• **Supplied information**:
-.-.-

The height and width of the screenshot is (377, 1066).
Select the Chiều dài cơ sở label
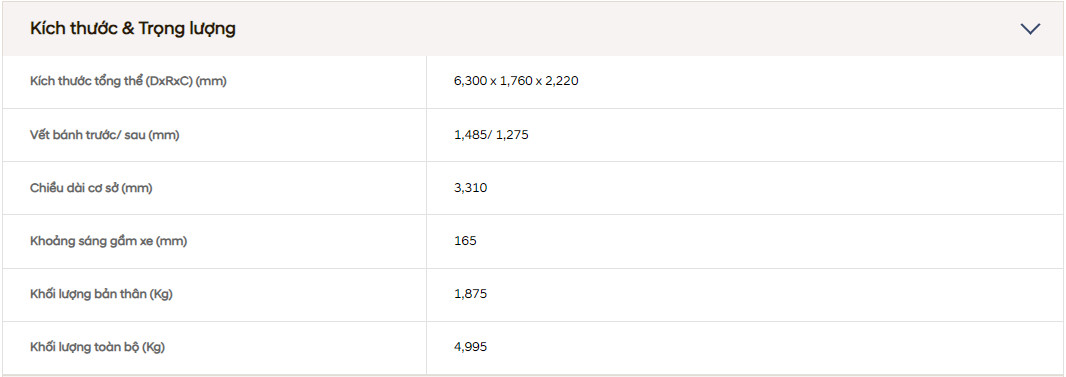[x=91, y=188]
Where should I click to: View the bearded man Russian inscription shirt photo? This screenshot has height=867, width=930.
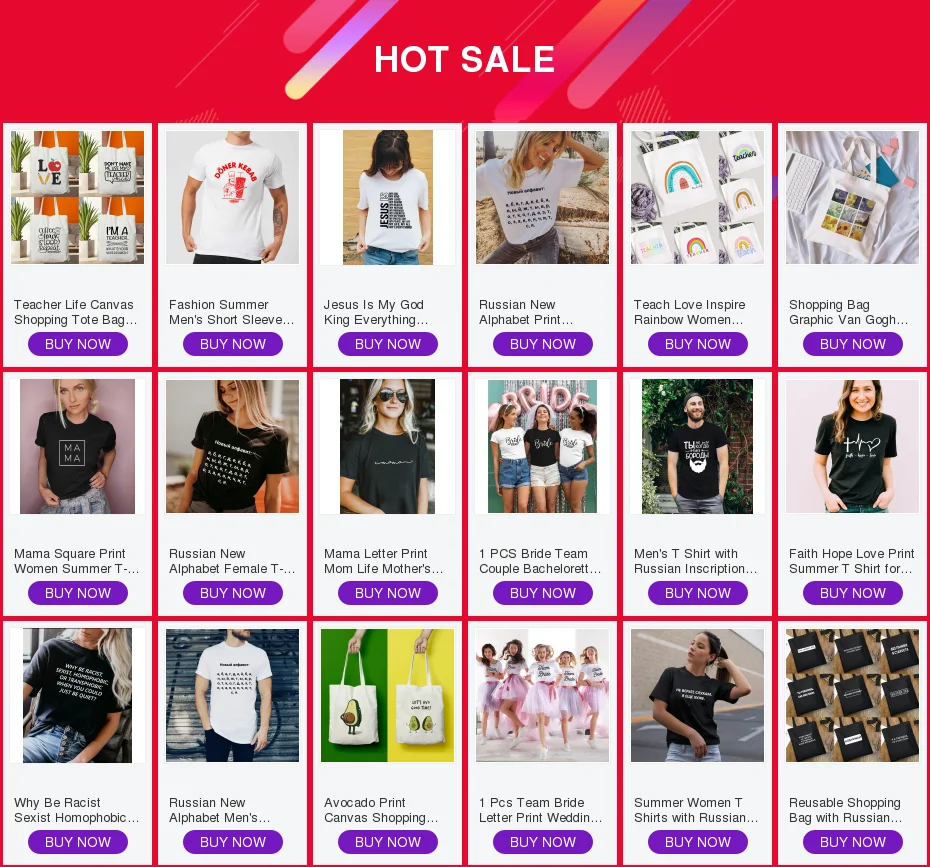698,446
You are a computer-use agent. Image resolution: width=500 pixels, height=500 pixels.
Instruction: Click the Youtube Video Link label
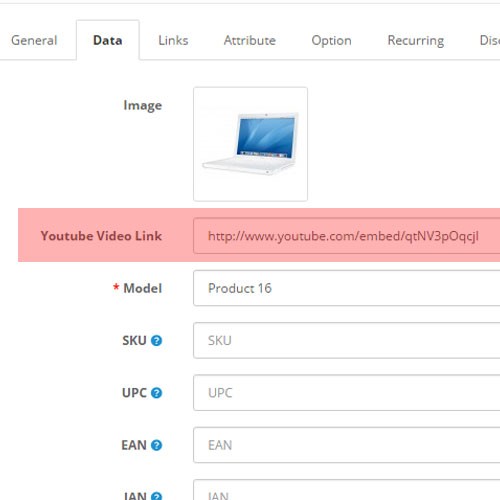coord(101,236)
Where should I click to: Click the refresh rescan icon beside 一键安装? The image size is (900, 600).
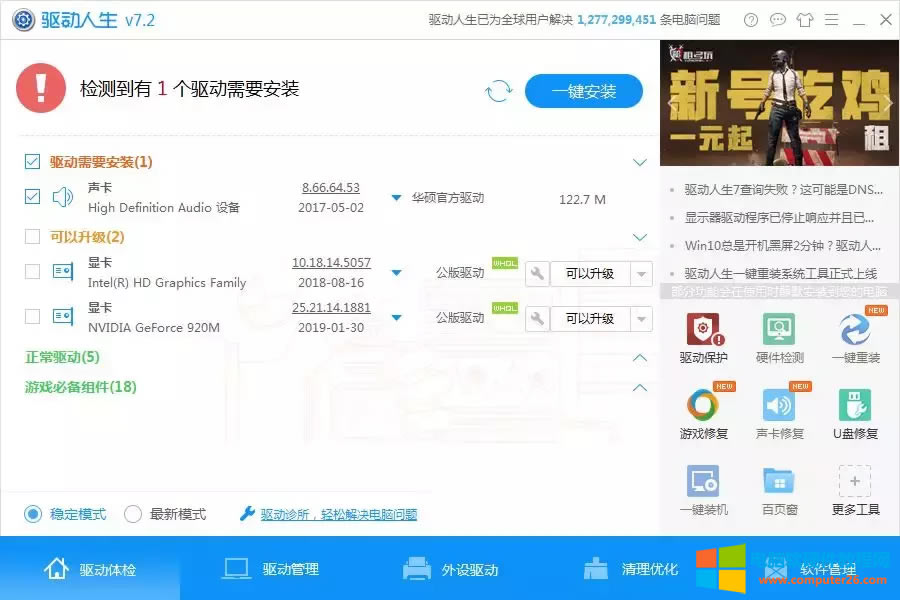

-.-.-

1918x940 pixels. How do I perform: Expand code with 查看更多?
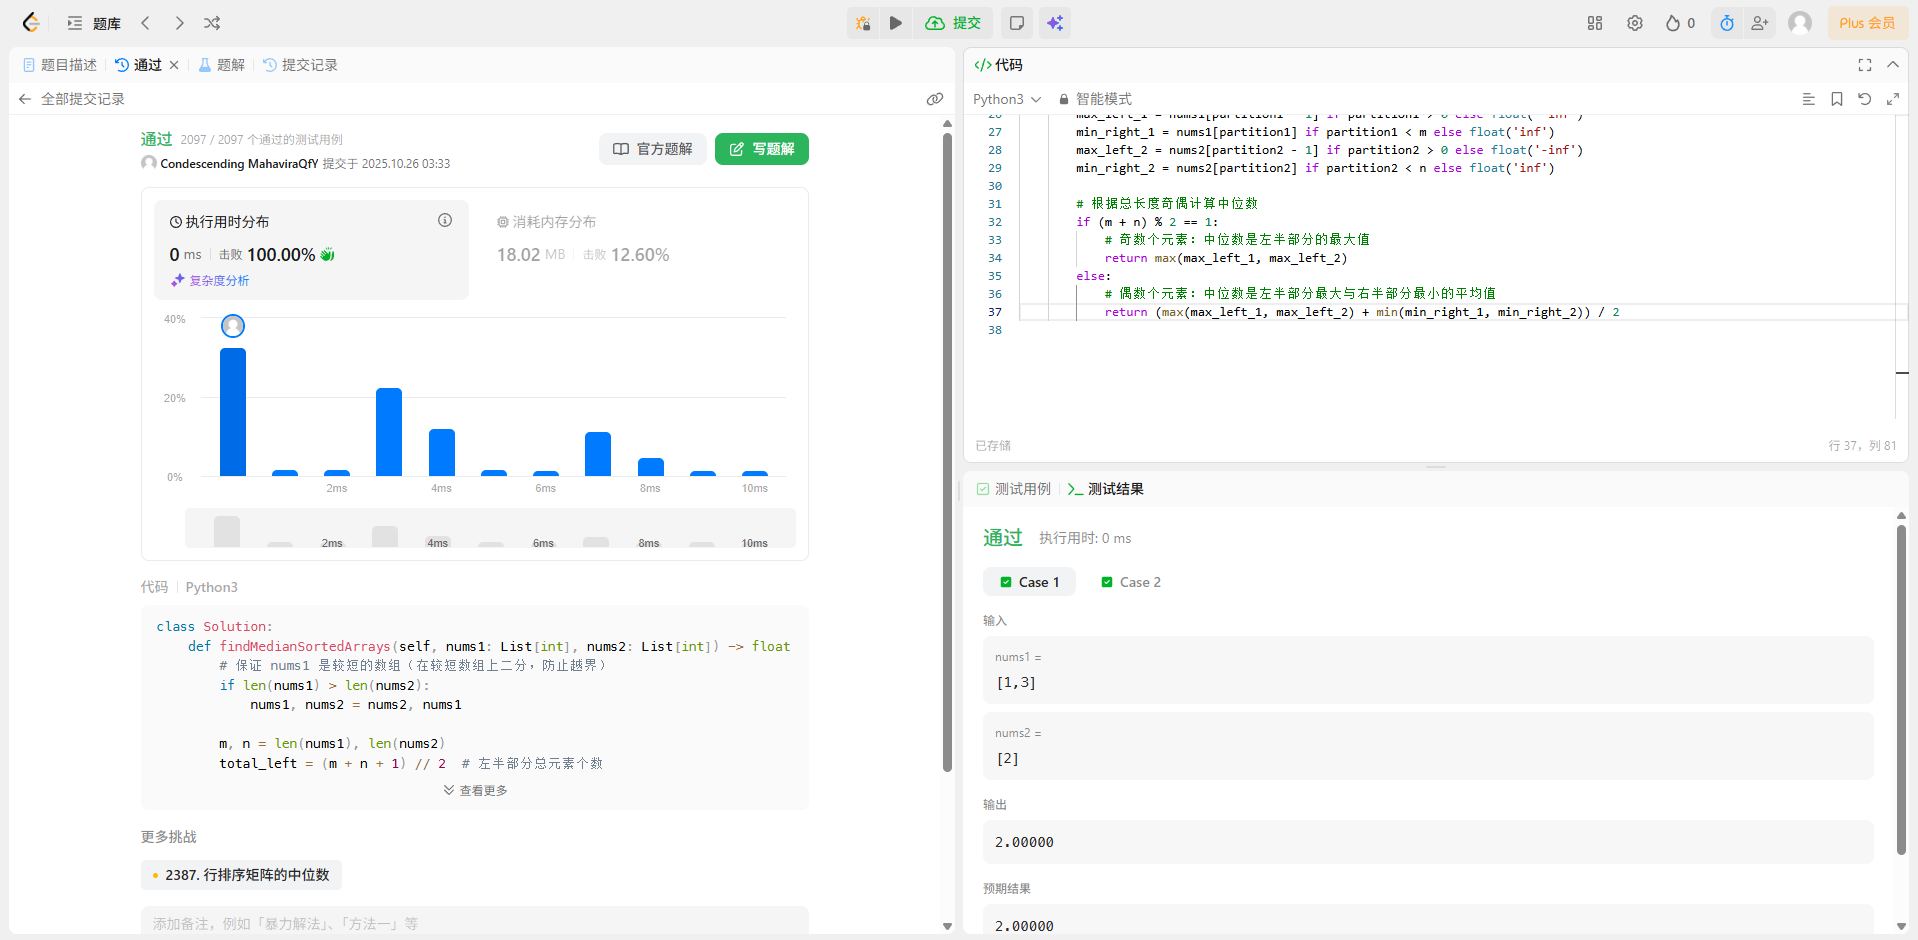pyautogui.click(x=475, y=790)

-.-.-

• **Exercise prompt**: Please output, exactly as written, the lines above from the one holding "The height and" through the one holding "You are a computer-use", both included, with the pictures omitted.

• **Solution to the problem**:
The height and width of the screenshot is (377, 1066).
Select the Chiều dài cơ sở label
[x=91, y=188]
Where should I click to: View the bearded man Russian inscription shirt photo? This screenshot has height=867, width=930.
698,446
You are a computer-use agent. Image resolution: width=500 pixels, height=500 pixels.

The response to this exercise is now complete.